Human-derived breast cancer xenografts allow revolution in individualized cancer care

Cell cultures are homogeneous. Human tumors are not. A University of Colorado Cancer Center study recently published in the journal Breast Cancer Research and Treatment reports the development of human-derived estrogen-positive (ER+) breast cancer models that retain their heterogeneity, allowing researchers to more accurately test drugs for this disease.

"Breast cancer is never black or white. These models will allow us to tease apart the shades of grey," says Peter Kabos, MD, investigator at the CU Cancer Center, assistant professor at the CU School of Medicine, and the study's lead author.

What he means is that not all cells in an ER+ breast cancer are ER+. Instead, in a human tumor there may be pockets of cells that depend on estrogen for survival and so are susceptible to anti-estrogen therapies, alongside cancer cells that depend on other mechanisms for their growth. Testing a drug in a homogenous ER+ cell culture may predict little about how the drug performs in a heterogeneous ER+ breast cancer tumor.

This heterogeneity leads to breast cancer's most deadly characteristic: the ability to evolve past anti-estrogen drugs. In this theory, doctors may be able to kill ER+ cells with anti-estrogens, but this does nothing to slow the growth of other types of breast cancer cells, which soon become the tumor's dominant type. These ER- cells tend to be much more difficult to kill.

"These new heterogeneous breast cancer models allow two things," says Carol Sartorius, PhD, investigator at the CU Cancer Center, associate professor at the CU School of Medicine, and the paper's senior author. "First, we can more accurately test drugs on these models. And second, instead of looking for features that are common to all breast cancers, maintaining a tumor's heterogeneity allows us to ask what's unique to that tumor - not what makes all breast cancers the same, but what makes some breast cancers different than others. As we've seen in the modern push toward personalized cancer care, these unique features may allow us to more effectively target an individual's tumor."

In the recent study, human breast tumor samples derived after surgery were transplanted into animal models, after which the tumor samples maintained their heterogeneity, as in the original tumors.

"The next treatment will come from better understanding of the ratios of ER+ and ER- cells present in individual tumors and deciphering their hierarchy," Kabos says.

> _Dataset entries_
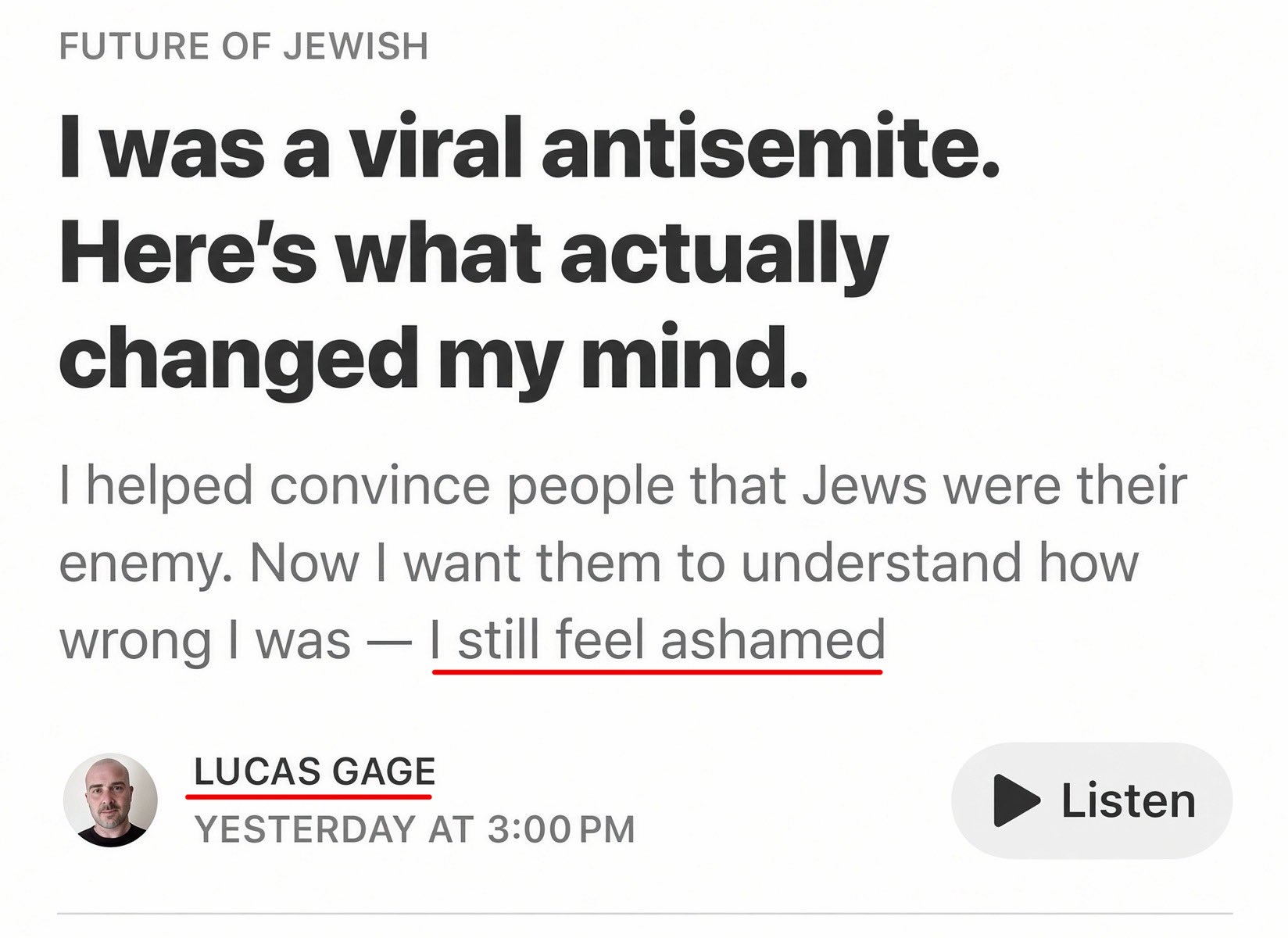The image size is (1288, 938).
Task: Open Lucas Gage's profile photo
Action: pos(110,800)
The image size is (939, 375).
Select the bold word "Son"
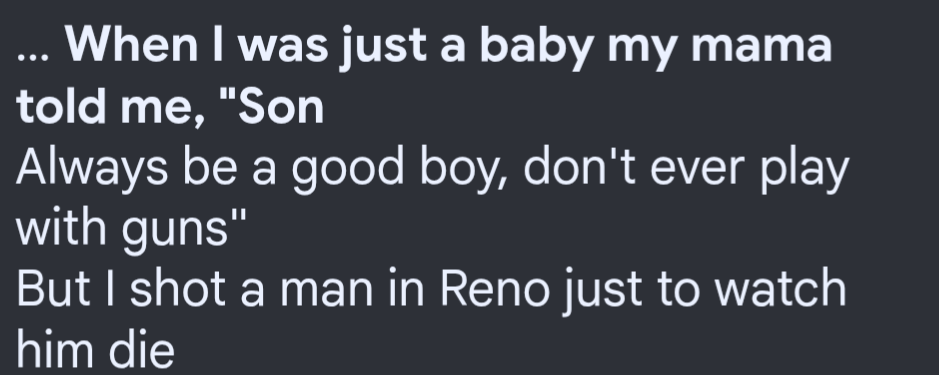(281, 107)
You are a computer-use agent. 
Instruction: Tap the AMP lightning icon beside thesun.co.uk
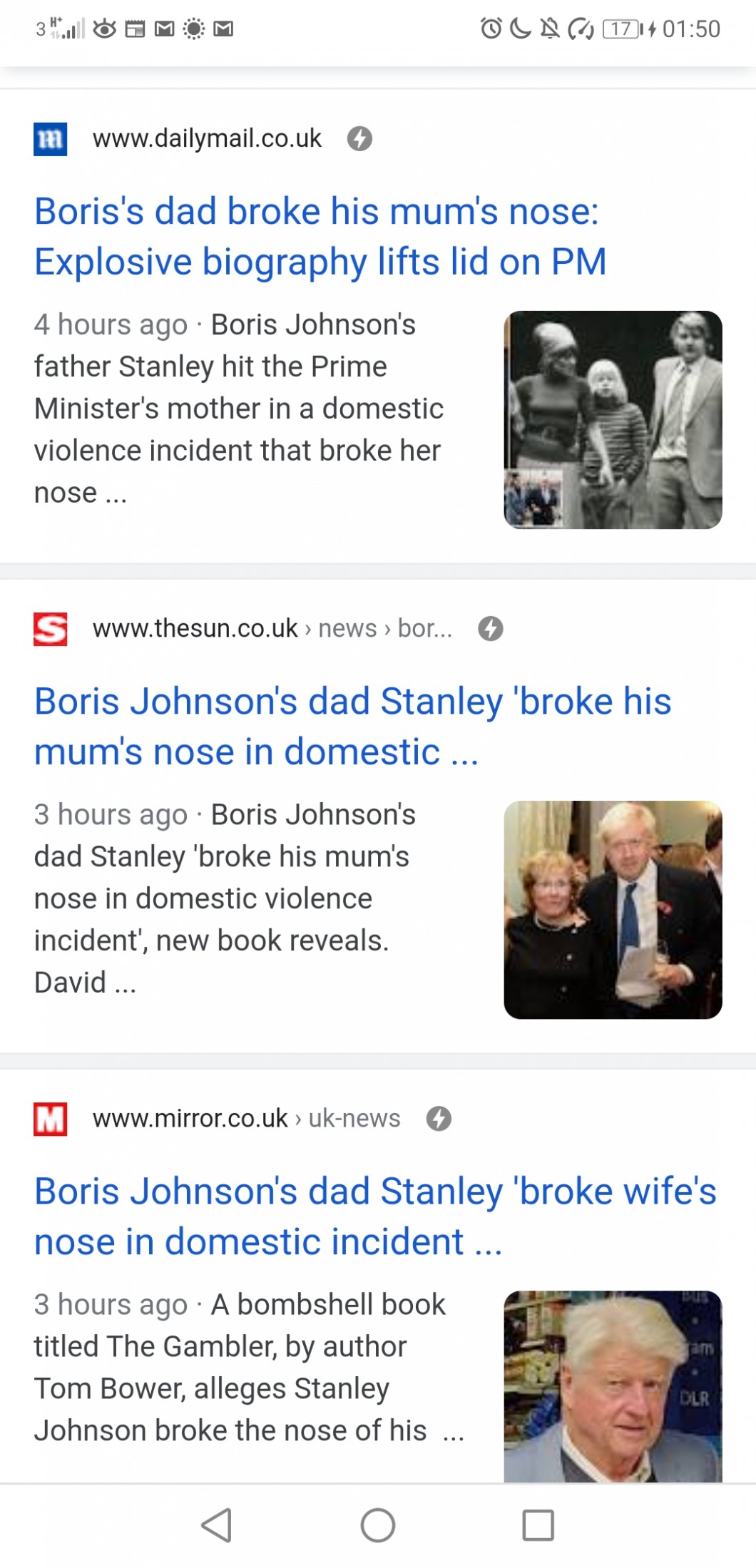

> _Task details_
Copy the section of the breast cancer xenograft article from "This heterogeneity leads" up to and including "difficult to kill." word for word.

> _Task output_
This heterogeneity leads to breast cancer's most deadly characteristic: the ability to evolve past anti-estrogen drugs. In this theory, doctors may be able to kill ER+ cells with anti-estrogens, but this does nothing to slow the growth of other types of breast cancer cells, which soon become the tumor's dominant type. These ER- cells tend to be much more difficult to kill.